WORK INSTRUCTIONS
The entries that follow need to be printed exactly as they are, minus any pictures.

EXERCISE INPUTS

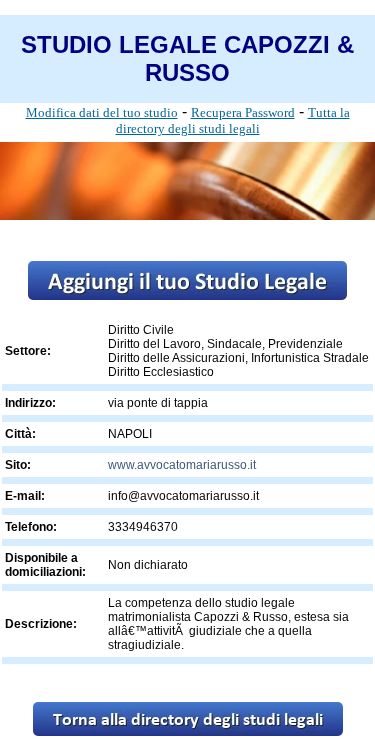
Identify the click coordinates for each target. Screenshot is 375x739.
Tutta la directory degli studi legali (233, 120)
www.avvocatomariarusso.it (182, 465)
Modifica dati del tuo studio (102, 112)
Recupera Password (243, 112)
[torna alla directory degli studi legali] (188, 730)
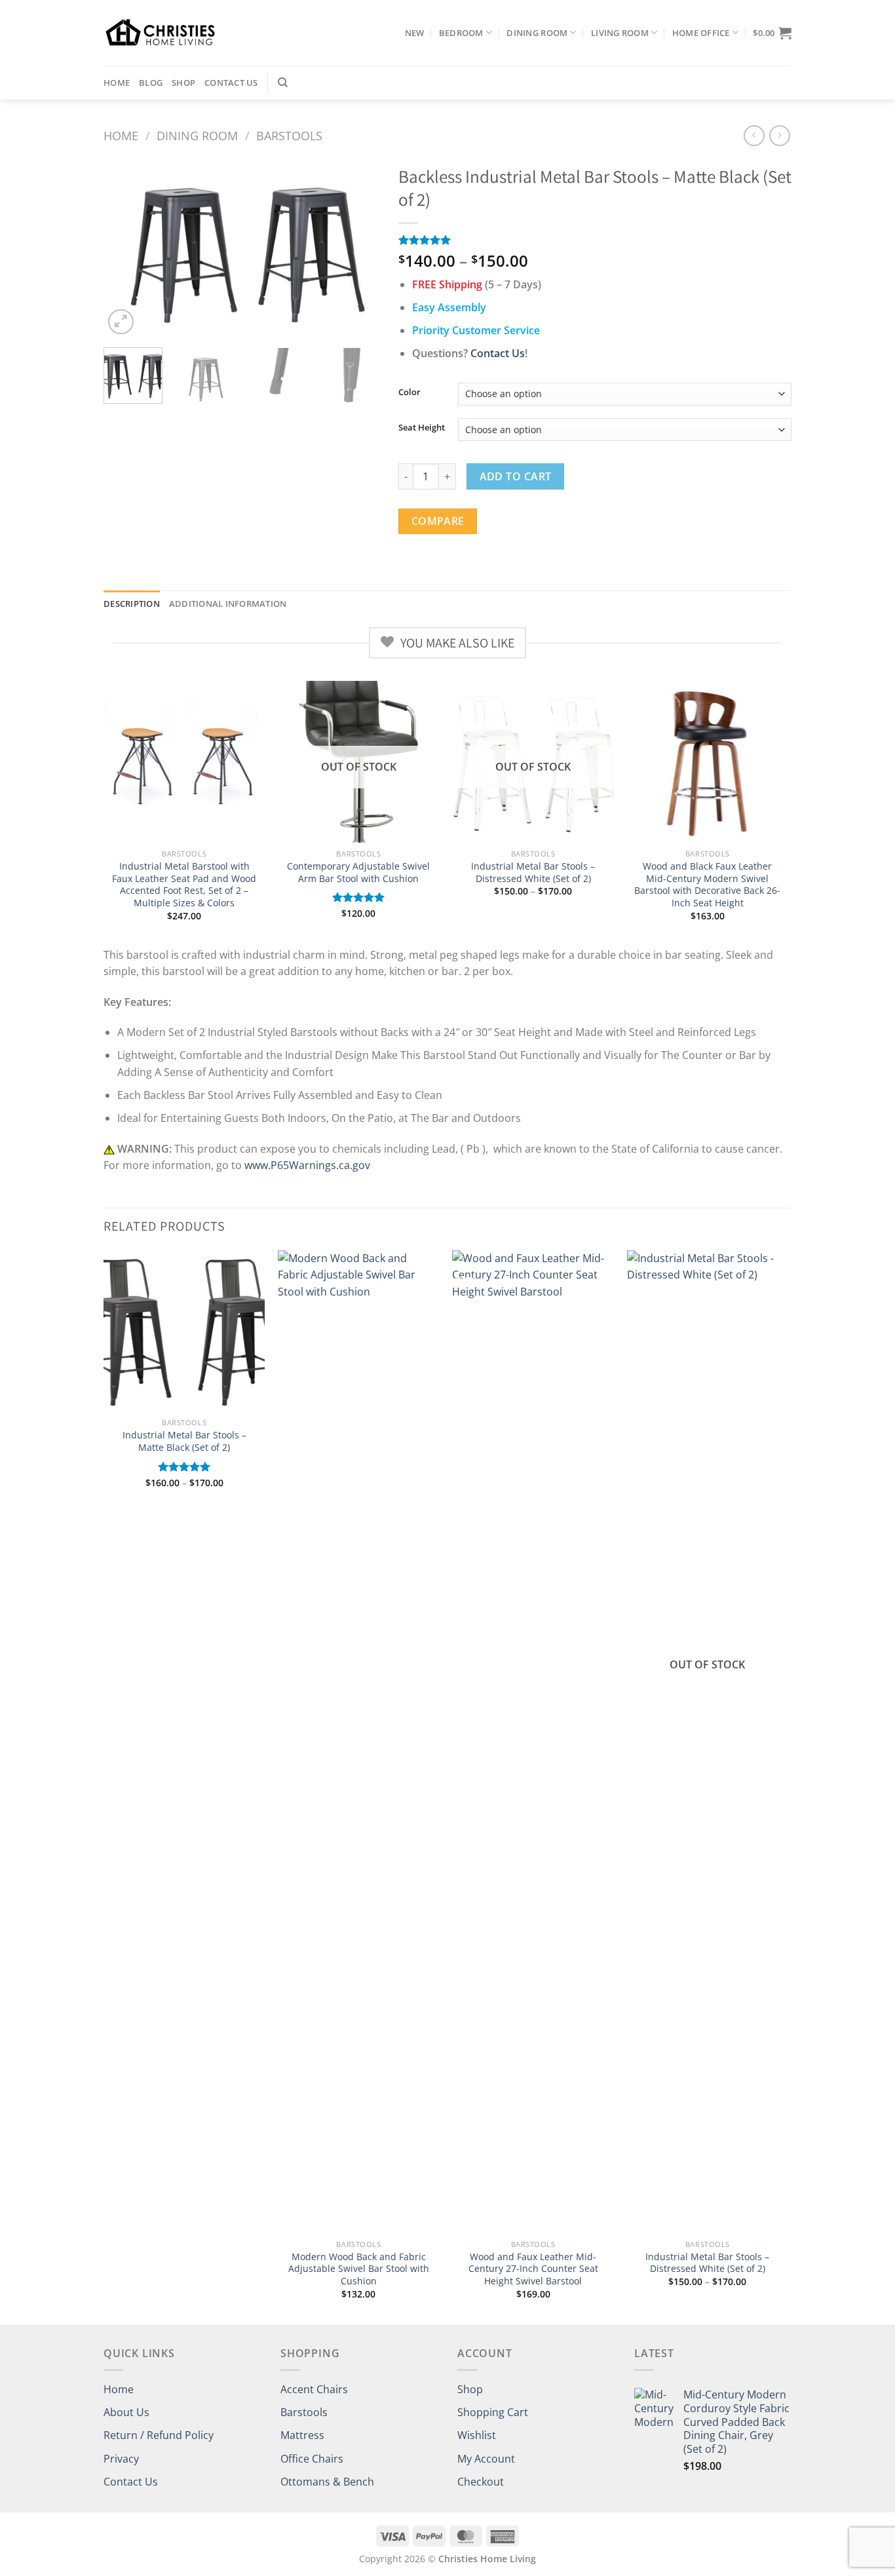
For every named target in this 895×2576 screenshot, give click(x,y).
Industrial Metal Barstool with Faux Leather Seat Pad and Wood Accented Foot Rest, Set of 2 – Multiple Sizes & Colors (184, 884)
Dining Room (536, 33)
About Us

REPLY
Identify the click coordinates for each target. Screenshot is 375x739.
Tutta la directory degli studi legali (233, 120)
www.avvocatomariarusso.it (182, 465)
Modifica dati del tuo studio (102, 112)
Recupera Password (243, 112)
[torna alla directory degli studi legali] (188, 730)
For every named target in this 895×2576 screenshot, give click(x,y).
Industrial Metal Barstool with Faux Leather Seat Pad and Wood Accented Foot Rest, Set of 2 – Multiple Sizes & Colors (184, 884)
Dining Room (536, 33)
About Us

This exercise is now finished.